TASK DIRECTIONS:
Give back the data in full. Leave nothing out.

--- AVAILABLE RECORDS ---

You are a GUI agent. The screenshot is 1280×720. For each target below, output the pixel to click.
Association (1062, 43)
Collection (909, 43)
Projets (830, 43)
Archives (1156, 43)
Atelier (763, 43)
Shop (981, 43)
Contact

---

RESULT OF THE EXERCISE:
You are a GUI agent. The screenshot is 1280×720. For each target below, output the pixel to click.
Association (1062, 43)
Collection (909, 43)
Projets (830, 43)
Archives (1156, 43)
Atelier (763, 43)
Shop (981, 43)
Contact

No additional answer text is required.